Like any healthy relationship, there’s an equal amount of give and take. No place more than the kitchen, between two people who seriously love food, is it necessary to be aware of your partner’s feelings. The one exception to this rule is tacos. You read it here first.
It’s not something I’m proud of, really, but I’m all take in this instance. I’d rather eat my taco as a taco; not watch it crumble into taco salad. And in my defense, my loving fiancée is never one to turn down any taco placed in front of him.

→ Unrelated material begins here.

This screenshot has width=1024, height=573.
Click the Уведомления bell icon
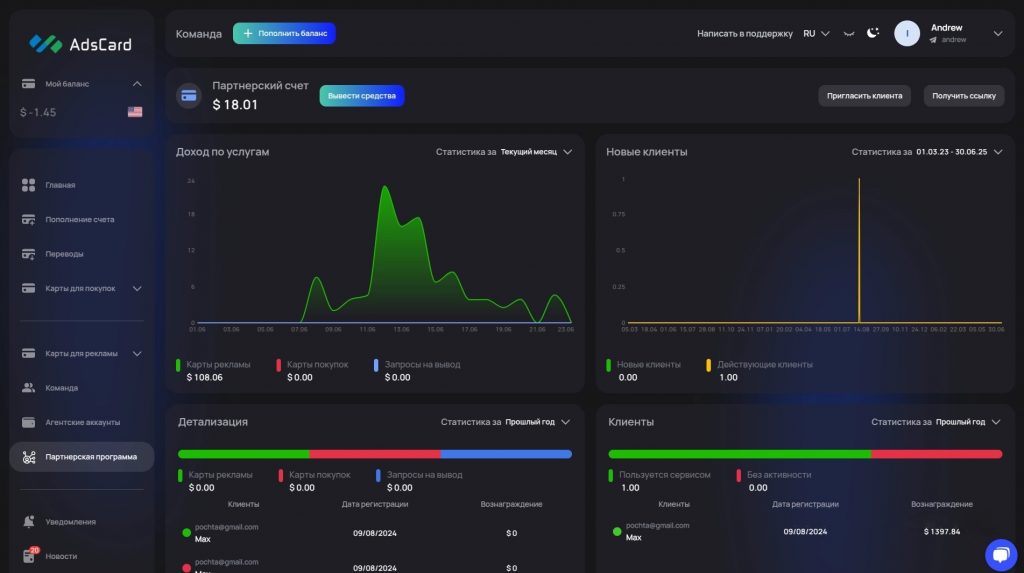point(28,522)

Below are a few of our favorite tacos (perfect bites for tailgating!):
+ beer and chipotle-battered fish taco — spicy + delish
+ crispy taco picadillo with salsa picante (see, I do relent) — a Tex-Mex knockout; recipe below
+ Peking duck sweet potato hash in soft corn tortillas — our own creation, this was insane
+ Brazilian beer-marinated chicken taco with cantaloupe avocado salsa — zingy + refreshing
And if you’re in the mood for a road-trip:
+ barbacoa taco from The Donut Hole (Corpus Christi, TX)

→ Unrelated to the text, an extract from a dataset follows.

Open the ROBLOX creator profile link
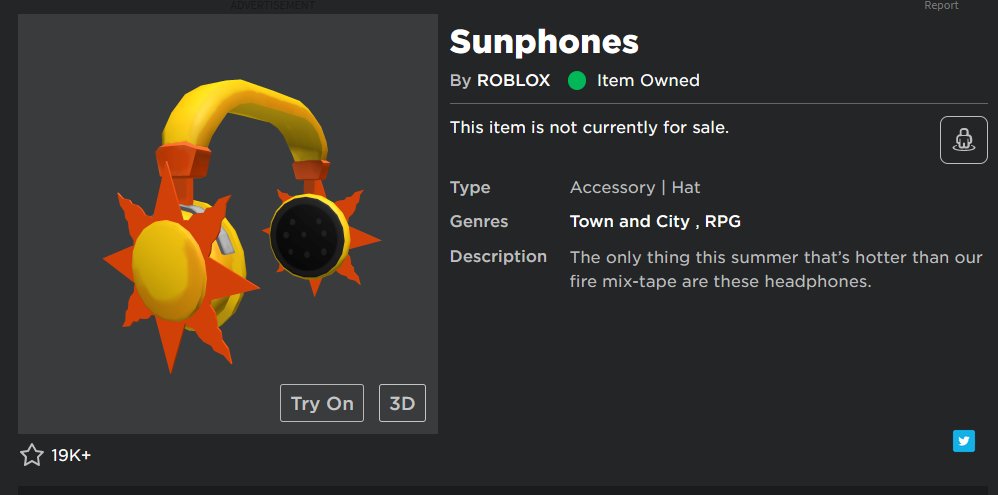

+ puffy taco from Ray’s Drive-In (San Antonio, TX)
+ chorizo and egg breakfast taco from Taco Taco (San Antonio, TX)
+ either the grilled ponga or fried calamari taco from Tin Fish (Minneapolis, MN)
Texas is heavily represented in our favorites. I know many of you are nowhere near Texas, so I apologize and would love to hear about your ultimate tacos! Is there a little shack by the beach, tucked away from tourists? A trendy joint smack in the middle of a bustling food district? Maybe it’s a corner diner serving everything under the sun that just so happens to have the best darn taco you’ve ever tasted. Or do you work the taco magic in your own home? I’d like to know!

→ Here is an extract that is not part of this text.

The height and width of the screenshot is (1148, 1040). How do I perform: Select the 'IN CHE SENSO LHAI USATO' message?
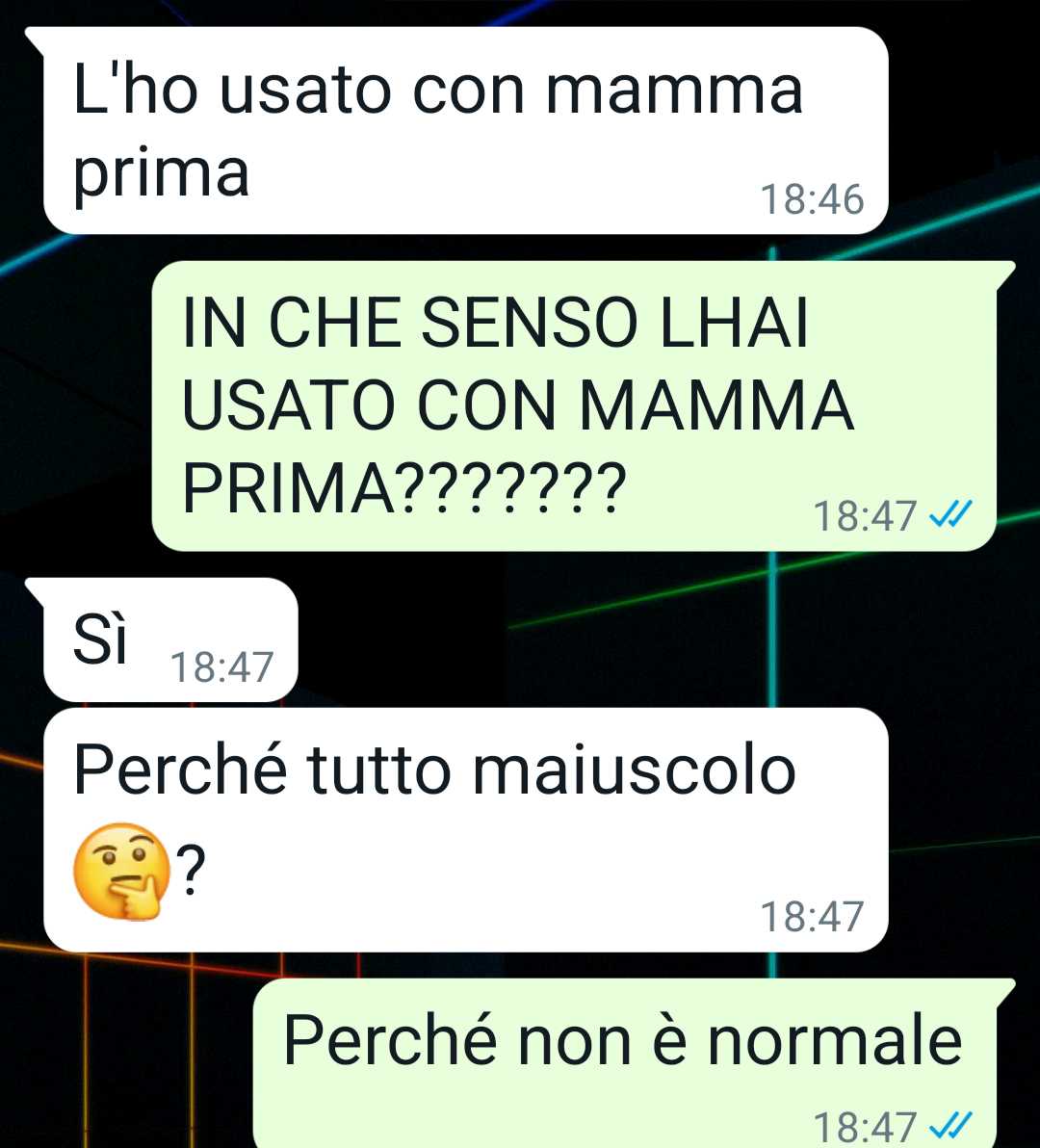584,405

Crispy Tacos Picadillo with Salsa Picante [serves 4-5]
For the picadillo:
1 t vegetable oil
1/2 small white onion, finely chopped (3/4 c)
1/2 lb ground beef chuck
2 t minced garlic (1 small clove)
1 medium tomato, coarsely chopped (1 1/4 c)
3/4 t paprika
1/2 t ancho chili powder (or sub 1/4 t cayenne + 1/4 t smoked paprika)
1/2 t dried oregano
1/2 t coarse salt
1/2 t freshly cracked black pepper
1/2 t ground cumin
3/4 c water
1 t white vinegar
+ + +
For the tacos:
8 to 10 store-bought hard corn taco shells; or as Martha suggests, make your own
shredded lettuce, like iceberg or romaine
chopped white onion
salsa picante, recipe follows
shredded mild cheddar cheese, such as the longhorn variety
sour cream (optional)
To make the picadillo: Heat oil in a large skillet over medium-high heat. Add onion, and cook until just starting to turn translucent, 3 to 5 minutes. Add beef and cook, breaking up pieces with the back of a wooden spoon, until beef has browned, about 4 minutes. Spoon out excess fat so only 1 T remains. Stir in garlic, tomatoes, paprika, chili powder (or sub cayenne/paprika), oregano, salt, pepper and cumin. Add water, and bring to a boil. Reduce heat to medium, and simmer until thick and very little liquid remains, about 18 minutes. Stir in vinegar.
To assemble the tacos: Spoon picadillo into each taco shell, and garnish with lettuce, onion, salsa picante, shredded cheese and/or sour cream.
+ + + + +
Salsa Picante [makes about 3 cups]
3/4 lbs vine tomatoes (canned works fine)
1 jalapeño, stems removed
1/4 large white onion, cut into small wedges
2 small garlic cloves, unpeeled
2 T water
2 t white vinegar
1/2 t coarse salt
Preheat broiler. Place tomatoes, jalapenos, onion and garlic on a rimmed baking sheet. Broil, turning vegetables often and rotating baking sheet frequently, until tomatoes are blistered with dark spots and flesh is tender, about 5 minutes. Let cool.
When vegetables are cool enough to handle, peel garlic and remove the seeds and ribs from the jalapeño. Puree garlic, tomatoes, jalapeño, onion, water, vinegar and salt in a blender until almost smooth. Serve warm or chilled. Sauce can be refrigerated for up to 3 days.